ロックの魅力って? 米で話題の小説が解明!

音楽

更新日:2014/2/8

 ここ数年、アメリカで2人の女性作家によるロック・ミュージックをモチーフにした小説が話題となっている。 その一人が、去年発表され、ピュリッツァー賞に輝いた『A Visit From the Goon Squad』の著者ジェニファー・イーガンだ。  
  
 この長編小説は、出版前から大きな話題となり、米公共TV放送PBSのパーソナリティであるニック・シルヴェスターも、自身のウェブにて「音楽がどのように生まれ、リスナーにどのように感じさせるかを描く点で、イーガンはどの音楽評論家よりも優れている」と本作を絶賛する。  
  
 イーガンはシルヴェスターを相手にしたインタビューで次のように答えている。  
  
 「(音楽についての)自分の知識を見せたいがあまり、細かい部分で度を超えそうになったこともある。

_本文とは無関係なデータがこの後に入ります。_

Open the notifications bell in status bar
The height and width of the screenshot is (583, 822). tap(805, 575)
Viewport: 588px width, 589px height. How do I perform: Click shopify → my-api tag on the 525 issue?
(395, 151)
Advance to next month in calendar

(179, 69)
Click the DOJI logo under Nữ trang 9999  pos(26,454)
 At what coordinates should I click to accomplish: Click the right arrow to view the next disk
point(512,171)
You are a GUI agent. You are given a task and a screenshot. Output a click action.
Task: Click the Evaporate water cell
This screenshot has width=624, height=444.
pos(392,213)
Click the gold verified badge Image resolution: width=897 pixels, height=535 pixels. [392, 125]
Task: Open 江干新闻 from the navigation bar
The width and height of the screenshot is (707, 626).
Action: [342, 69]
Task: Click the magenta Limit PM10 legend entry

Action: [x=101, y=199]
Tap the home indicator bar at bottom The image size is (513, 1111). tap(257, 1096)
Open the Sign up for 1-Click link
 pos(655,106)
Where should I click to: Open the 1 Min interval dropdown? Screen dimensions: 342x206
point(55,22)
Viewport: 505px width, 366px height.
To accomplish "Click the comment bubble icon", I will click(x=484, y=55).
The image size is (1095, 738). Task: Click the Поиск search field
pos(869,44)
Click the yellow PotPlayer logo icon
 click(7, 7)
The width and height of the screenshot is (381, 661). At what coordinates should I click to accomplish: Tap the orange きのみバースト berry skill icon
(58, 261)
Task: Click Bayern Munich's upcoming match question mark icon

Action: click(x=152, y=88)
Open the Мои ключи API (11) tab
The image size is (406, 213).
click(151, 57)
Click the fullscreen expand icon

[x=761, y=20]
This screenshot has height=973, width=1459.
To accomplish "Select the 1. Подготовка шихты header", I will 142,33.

でも。そうした部分はほどほどの方がいい。(中略)ゴー/シスターズというバンドに耳を傾け、演奏が盛り上がる頃に来て、忘我の状態になる、そんな瞬間を言葉に置き換えるのは本当に難しい。音楽について語ることは、ワインを語るのと似た問題を抱えている」  
  
 もう一方の作家はデイナ・スピオッタである。2006年に出版されたデビュー2作目の長編『Eat the Document』は、その年の全米図書賞にノミネートされて一気に注目を集めた。米公共ラジオ放送のNPRのサイトでは、本作について次のようにコメントしている。  
  
 「実際に音楽から聞き取れるものと言うより、まず登場人物が音楽をどのように受け止めるかを突き詰め、次にその人物が傾倒する音楽が形成する境界線上に、本人が身を投じようとすることに、より重きを置く。だが、音楽に対する服従なのか、音楽に反応することへの強迫観念なのかはともかく、そうした傾倒は作品の重要な部分となる」  
  
 このコメントと先のイーガンの話と共通するのは、楽器編成などのテクニカル部分でなく、リスナーの感性を言葉にすることに、著者が力を注いでいる点にある。  
  
 音楽を語る場合、たしかに知識も必要とされるだろうが、一方で、音楽と向き合うことで醸し出される情感もまた語る価値があるというわけだ。ロックが誕生して久しいが、まだ解明されていないその魅力が、今後小説という表現手段により示される可能性を感じる。